> **Activity**
Gather up every line from the entries below that uses the word "Events".

> **Data for this task**
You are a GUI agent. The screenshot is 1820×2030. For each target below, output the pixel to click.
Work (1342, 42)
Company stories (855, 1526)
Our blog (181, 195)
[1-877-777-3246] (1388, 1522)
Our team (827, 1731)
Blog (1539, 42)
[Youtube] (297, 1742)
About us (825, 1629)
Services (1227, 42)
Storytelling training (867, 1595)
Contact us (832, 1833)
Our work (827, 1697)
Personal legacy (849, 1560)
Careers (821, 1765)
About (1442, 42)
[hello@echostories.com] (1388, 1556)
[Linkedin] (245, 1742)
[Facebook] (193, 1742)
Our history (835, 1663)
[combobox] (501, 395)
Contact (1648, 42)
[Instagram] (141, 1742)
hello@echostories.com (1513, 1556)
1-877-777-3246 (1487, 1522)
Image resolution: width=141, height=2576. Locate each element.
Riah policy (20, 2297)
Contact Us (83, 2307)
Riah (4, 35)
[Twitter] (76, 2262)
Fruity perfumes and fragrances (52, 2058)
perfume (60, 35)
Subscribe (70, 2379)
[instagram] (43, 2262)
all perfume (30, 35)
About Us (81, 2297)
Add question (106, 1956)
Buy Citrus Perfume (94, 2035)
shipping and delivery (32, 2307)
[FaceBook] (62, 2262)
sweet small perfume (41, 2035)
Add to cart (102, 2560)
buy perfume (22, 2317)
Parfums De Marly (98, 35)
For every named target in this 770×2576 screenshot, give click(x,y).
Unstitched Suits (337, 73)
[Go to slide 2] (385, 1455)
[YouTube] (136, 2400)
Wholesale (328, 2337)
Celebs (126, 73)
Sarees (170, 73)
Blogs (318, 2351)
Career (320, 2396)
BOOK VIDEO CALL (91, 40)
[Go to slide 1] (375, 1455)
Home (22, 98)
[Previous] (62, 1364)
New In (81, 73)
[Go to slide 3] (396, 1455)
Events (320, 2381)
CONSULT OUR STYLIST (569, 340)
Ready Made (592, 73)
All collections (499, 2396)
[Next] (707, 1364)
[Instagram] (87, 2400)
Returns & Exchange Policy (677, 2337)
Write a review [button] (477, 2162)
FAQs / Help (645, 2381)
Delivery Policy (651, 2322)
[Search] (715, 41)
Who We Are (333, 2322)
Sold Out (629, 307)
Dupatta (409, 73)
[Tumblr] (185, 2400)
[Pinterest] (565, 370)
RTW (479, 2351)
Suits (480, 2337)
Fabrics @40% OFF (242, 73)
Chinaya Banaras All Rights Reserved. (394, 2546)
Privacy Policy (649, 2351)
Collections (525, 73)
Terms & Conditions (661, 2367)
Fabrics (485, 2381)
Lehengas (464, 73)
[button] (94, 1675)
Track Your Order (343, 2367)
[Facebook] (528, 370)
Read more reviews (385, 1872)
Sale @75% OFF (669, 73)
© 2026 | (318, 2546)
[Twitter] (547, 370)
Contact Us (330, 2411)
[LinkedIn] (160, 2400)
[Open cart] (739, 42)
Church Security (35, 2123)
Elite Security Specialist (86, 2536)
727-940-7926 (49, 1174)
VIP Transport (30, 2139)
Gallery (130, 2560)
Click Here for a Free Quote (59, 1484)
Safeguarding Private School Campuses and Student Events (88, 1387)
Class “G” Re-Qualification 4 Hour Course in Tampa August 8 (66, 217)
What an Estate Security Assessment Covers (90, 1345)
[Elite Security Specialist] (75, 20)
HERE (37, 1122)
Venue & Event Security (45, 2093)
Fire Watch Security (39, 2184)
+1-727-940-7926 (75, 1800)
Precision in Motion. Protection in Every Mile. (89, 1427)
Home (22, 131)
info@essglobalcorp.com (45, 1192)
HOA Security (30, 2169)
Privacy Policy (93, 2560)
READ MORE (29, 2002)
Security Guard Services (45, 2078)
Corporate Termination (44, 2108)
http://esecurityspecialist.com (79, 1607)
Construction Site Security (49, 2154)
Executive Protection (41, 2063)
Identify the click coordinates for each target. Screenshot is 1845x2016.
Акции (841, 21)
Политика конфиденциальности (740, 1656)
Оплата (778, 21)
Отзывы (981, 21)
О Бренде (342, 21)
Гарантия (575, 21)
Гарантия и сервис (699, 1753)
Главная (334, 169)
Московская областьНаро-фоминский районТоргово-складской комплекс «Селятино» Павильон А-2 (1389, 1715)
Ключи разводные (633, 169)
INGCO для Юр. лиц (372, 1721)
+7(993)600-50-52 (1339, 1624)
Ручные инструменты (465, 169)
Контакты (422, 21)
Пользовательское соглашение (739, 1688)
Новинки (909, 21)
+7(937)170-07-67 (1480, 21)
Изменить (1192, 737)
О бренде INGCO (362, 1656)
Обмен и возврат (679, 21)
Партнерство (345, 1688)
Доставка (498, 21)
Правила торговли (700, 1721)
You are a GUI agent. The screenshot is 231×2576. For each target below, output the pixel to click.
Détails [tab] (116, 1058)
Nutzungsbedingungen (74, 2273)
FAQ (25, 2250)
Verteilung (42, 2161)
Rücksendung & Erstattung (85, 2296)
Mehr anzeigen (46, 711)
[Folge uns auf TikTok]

> **Answer to this task**
Events (320, 2381)
Safeguarding Private School Campuses and Student Events (88, 1387)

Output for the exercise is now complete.